[Problem requirements]: Update the rows from the first one through the row that contains "dale@bungeepromos.com (407, 40)" by putting "Beverageware" in place of "Drinkware" and changing nothing else. Give only those rows, without the pictures.

## start Data provided

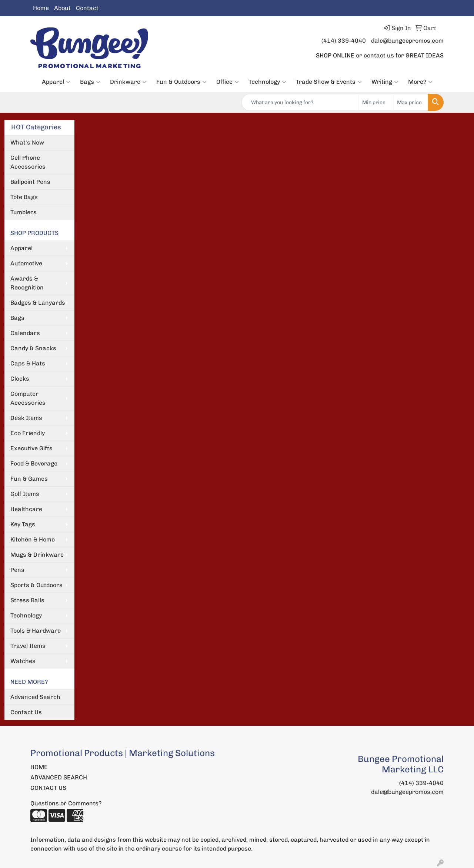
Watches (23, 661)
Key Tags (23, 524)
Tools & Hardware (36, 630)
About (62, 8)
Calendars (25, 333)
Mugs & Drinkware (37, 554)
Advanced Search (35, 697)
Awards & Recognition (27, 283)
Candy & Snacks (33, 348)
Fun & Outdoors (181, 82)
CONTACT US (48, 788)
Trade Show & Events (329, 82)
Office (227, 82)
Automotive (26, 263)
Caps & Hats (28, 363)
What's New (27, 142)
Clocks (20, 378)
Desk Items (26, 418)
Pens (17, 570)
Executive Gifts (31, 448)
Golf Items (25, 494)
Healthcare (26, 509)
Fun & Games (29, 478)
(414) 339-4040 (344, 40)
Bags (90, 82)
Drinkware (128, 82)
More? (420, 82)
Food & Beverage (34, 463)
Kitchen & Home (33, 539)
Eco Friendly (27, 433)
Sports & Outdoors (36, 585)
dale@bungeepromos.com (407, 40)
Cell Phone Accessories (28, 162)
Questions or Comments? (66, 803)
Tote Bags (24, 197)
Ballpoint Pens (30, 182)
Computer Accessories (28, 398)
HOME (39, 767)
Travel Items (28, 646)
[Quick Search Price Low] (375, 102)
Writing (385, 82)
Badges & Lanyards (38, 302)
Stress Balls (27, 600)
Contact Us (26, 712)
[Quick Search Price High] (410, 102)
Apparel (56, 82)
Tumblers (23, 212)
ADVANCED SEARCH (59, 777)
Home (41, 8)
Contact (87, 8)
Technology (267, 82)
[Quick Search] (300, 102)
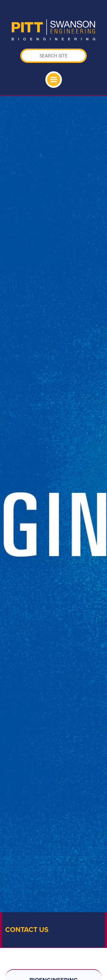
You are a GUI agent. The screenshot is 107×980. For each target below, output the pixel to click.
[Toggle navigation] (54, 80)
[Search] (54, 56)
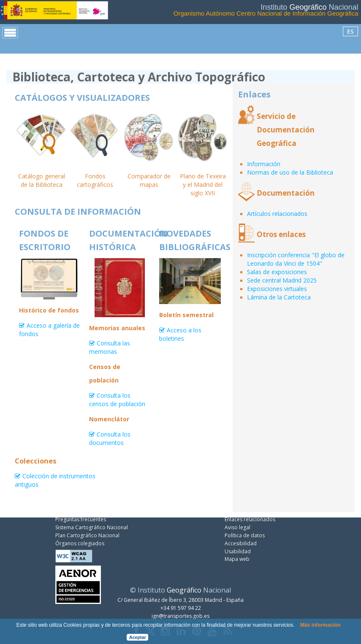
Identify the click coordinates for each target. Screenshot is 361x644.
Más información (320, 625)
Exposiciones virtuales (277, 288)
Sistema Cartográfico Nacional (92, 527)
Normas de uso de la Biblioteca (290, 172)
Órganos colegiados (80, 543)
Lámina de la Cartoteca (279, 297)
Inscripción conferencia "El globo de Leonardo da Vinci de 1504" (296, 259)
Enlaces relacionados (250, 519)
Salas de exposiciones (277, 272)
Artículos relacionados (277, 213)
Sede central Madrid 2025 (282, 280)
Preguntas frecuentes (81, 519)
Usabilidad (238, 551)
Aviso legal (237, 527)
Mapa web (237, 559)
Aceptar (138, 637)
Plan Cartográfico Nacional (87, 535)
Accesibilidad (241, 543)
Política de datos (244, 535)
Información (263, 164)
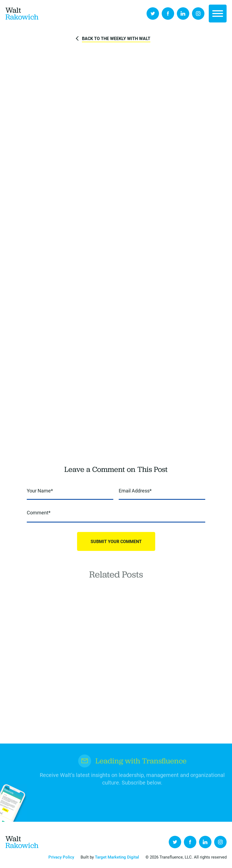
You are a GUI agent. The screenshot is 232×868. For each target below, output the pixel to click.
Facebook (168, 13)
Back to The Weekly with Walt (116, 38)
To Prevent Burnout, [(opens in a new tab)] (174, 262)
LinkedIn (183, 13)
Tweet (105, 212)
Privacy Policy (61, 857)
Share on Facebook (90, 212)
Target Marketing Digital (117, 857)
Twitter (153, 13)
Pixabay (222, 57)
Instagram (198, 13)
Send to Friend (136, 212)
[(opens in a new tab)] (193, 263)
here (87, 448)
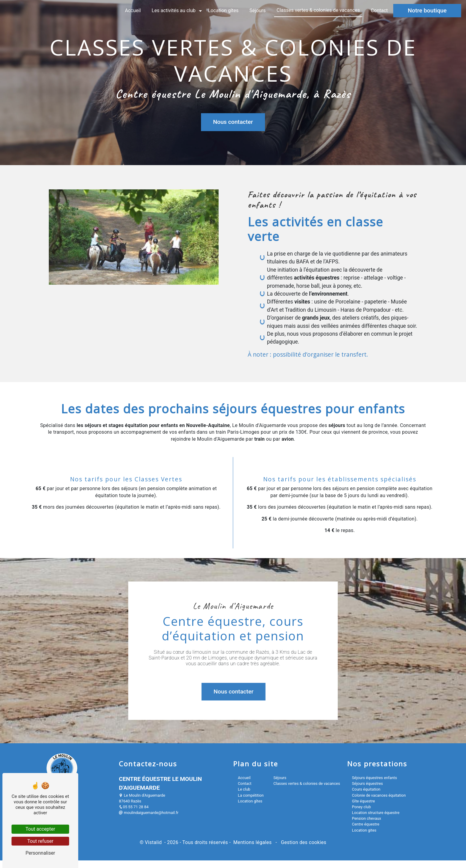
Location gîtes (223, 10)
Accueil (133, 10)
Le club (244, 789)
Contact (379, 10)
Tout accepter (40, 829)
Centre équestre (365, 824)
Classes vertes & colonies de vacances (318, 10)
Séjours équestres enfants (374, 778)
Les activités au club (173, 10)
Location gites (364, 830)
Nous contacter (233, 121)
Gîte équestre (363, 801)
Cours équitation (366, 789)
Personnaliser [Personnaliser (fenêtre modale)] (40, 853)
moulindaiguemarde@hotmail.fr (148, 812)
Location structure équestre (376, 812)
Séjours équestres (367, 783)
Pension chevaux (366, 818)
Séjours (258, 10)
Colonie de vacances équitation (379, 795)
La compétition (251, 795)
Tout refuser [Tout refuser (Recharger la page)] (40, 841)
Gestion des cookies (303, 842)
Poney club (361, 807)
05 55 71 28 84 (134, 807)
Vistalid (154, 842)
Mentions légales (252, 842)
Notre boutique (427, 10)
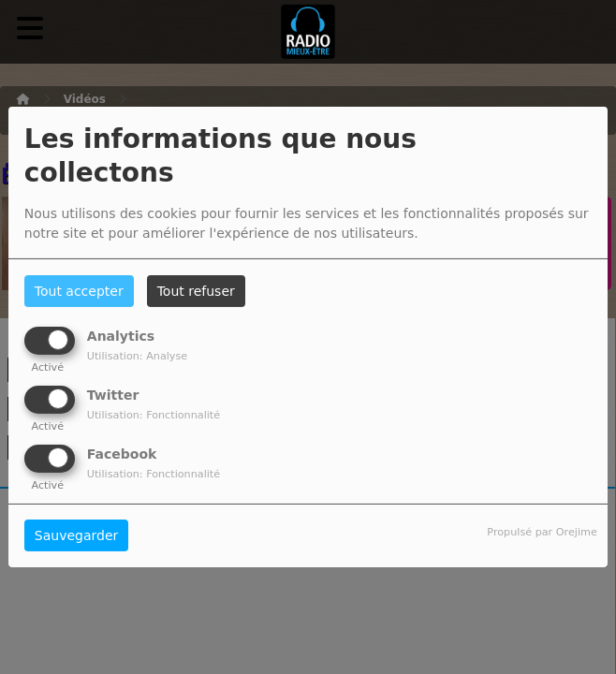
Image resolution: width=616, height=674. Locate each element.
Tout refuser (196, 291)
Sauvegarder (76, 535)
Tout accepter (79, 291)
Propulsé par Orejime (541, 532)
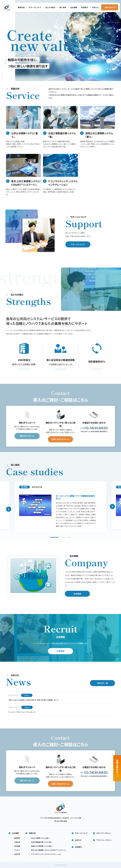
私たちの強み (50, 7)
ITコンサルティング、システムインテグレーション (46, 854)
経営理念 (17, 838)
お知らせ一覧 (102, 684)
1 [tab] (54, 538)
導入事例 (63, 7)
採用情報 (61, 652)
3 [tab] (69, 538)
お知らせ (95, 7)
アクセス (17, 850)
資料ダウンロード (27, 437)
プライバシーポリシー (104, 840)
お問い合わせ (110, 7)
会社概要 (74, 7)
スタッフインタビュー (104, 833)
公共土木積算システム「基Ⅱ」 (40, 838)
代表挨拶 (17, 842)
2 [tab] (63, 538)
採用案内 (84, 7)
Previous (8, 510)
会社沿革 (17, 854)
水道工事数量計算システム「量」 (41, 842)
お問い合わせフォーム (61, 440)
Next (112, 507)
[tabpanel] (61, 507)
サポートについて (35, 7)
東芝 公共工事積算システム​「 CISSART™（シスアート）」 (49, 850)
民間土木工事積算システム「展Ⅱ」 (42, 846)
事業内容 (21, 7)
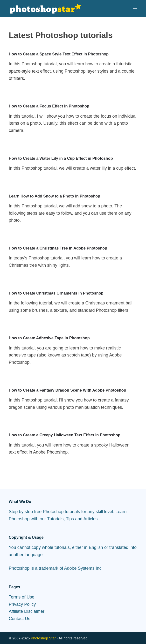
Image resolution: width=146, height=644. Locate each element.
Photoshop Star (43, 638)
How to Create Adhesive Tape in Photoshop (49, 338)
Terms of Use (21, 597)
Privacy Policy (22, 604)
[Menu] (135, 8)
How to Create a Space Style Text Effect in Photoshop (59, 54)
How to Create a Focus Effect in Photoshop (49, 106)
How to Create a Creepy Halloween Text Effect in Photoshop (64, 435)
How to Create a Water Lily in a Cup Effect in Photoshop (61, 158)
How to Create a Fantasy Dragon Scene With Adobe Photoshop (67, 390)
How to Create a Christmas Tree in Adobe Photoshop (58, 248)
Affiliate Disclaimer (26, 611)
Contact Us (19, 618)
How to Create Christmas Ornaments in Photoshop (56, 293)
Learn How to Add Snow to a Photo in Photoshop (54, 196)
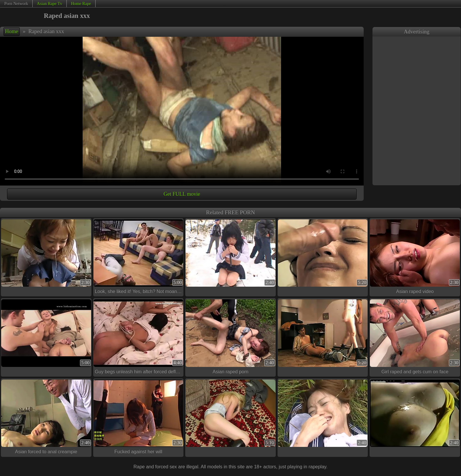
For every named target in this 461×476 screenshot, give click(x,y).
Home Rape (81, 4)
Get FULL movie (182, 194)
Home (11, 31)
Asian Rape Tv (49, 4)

## end Data provided

[Answer to this problem]:
Watches (23, 661)
Key Tags (23, 524)
Tools & Hardware (36, 630)
About (62, 8)
Calendars (25, 333)
Mugs & Beverageware (37, 554)
Advanced Search (35, 697)
Awards & Recognition (27, 283)
Candy & Snacks (33, 348)
Fun & Outdoors (181, 82)
CONTACT US (48, 788)
Trade Show & Events (329, 82)
Office (227, 82)
Automotive (26, 263)
Caps & Hats (28, 363)
What's New (27, 142)
Clocks (20, 378)
Desk Items (26, 418)
Pens (17, 570)
Executive Gifts (31, 448)
Golf Items (25, 494)
Healthcare (26, 509)
Fun & Games (29, 478)
(414) 339-4040 (344, 40)
Bags (90, 82)
Beverageware (128, 82)
More? (420, 82)
Food & Beverage (34, 463)
Kitchen & Home (33, 539)
Eco Friendly (27, 433)
Sports & Outdoors (36, 585)
dale@bungeepromos.com (407, 40)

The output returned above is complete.